>> Begin TEXT SHOWN

You only have to see how people behave in really heavy rain or fog to verify the point. Fckn imbeciles. And what makes it even worse is that any accident or death that is determined to be as a result of driving too fast for the conditions (even if under the posted speed limit) is just classed the same as the clown doing 200km/h that finds a tree and comes to an abrupt stop. - I agree. These stats are not broken down in any analysis data I could find. But for the most part, regular drivers know when THEIR OWN abilities are compromised by the conditions and slow down as necessary. Whether the judgment of that person is correct or not does not seem to dictate whether they crash or not, either... it's a tricky issue that I believe only better driver education would have any chance of fixing.

I tried getting a breakdown of stats from our govt up here years ago and was stonewalled at every attempt so have no idea exactly what sort of representation the under limit accidents are in the total figures but I'm guessing it's a significant amount - and if they make those details public then it ruins every argument ever conceived for speed cameras. - You will never see governments posting data about speed cameras not causing the roads to be "safer" while they're parroting this "speed kills" mantra. Governments know not to shoot themselves in the foot :)

>> End TEXT SHOWN
>> Begin DATA SHOWN

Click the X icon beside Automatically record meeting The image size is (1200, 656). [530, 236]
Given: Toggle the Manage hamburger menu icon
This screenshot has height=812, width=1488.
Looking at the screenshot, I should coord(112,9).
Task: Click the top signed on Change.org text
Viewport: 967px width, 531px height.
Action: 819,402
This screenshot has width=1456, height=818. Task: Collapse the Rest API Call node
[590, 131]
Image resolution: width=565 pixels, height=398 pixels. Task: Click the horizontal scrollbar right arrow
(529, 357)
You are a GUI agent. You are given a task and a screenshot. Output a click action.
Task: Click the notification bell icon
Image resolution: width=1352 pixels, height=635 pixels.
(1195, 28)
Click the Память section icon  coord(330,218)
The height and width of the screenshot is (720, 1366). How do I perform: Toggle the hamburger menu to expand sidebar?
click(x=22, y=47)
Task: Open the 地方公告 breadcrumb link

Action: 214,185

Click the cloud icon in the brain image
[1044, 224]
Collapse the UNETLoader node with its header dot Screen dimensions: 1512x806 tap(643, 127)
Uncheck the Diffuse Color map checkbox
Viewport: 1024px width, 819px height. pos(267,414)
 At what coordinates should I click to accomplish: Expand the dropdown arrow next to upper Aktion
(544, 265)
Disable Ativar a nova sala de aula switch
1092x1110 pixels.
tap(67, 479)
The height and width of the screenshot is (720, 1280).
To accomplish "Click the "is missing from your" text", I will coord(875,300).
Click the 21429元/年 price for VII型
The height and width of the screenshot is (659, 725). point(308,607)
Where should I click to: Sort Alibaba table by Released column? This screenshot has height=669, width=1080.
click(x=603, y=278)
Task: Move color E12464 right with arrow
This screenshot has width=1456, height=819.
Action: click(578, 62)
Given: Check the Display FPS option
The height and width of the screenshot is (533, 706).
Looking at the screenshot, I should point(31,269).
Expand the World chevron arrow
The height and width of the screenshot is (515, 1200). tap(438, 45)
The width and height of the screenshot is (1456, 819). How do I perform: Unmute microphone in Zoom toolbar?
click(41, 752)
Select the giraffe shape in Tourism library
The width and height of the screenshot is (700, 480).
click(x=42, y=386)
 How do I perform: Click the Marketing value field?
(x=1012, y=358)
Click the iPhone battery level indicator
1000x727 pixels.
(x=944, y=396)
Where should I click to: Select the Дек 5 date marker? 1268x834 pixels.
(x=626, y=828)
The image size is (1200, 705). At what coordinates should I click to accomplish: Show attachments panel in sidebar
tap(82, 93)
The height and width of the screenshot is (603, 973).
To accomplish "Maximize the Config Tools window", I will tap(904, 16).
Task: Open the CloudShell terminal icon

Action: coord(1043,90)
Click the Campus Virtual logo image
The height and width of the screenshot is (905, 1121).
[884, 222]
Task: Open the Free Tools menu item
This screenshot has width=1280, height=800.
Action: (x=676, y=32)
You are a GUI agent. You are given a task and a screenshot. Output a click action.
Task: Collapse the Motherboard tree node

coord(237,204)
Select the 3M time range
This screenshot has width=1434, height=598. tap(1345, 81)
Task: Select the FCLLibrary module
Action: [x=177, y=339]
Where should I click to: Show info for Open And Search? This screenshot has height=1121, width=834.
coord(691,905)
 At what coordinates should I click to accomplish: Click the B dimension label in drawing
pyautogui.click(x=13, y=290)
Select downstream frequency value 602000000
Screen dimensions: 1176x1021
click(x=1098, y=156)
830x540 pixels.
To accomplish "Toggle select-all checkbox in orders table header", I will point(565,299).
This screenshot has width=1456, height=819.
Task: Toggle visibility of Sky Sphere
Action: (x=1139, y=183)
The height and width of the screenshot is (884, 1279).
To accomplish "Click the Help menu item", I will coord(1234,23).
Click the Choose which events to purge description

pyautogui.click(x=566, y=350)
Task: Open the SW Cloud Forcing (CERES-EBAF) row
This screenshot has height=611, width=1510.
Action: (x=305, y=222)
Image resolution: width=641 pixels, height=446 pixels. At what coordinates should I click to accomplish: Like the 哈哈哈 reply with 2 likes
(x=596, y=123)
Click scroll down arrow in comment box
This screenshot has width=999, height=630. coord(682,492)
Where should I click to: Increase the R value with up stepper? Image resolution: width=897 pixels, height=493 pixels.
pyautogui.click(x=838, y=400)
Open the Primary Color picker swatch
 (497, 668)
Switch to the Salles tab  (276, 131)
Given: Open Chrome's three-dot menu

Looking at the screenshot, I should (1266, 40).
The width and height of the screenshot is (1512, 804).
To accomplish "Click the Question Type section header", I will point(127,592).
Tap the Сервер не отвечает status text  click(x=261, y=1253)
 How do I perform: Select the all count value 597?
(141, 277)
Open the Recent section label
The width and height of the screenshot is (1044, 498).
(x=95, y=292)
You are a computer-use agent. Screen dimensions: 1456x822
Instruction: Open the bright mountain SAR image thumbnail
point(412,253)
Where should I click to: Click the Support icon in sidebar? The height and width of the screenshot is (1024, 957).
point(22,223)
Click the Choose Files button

>> End DATA SHOWN

Answer these questions from the text on driving speed and road safety:
1. What speed is given for the driver who hits a tree?
2. What does one writer believe is the only thing with any chance of fixing the issue?
3. What happened each time the other writer tried to get a breakdown of statistics from the government?
The data above is separate material and has no connection to the text.

1. 200km/h.
2. Better driver education.
3. The writer was stonewalled at every attempt.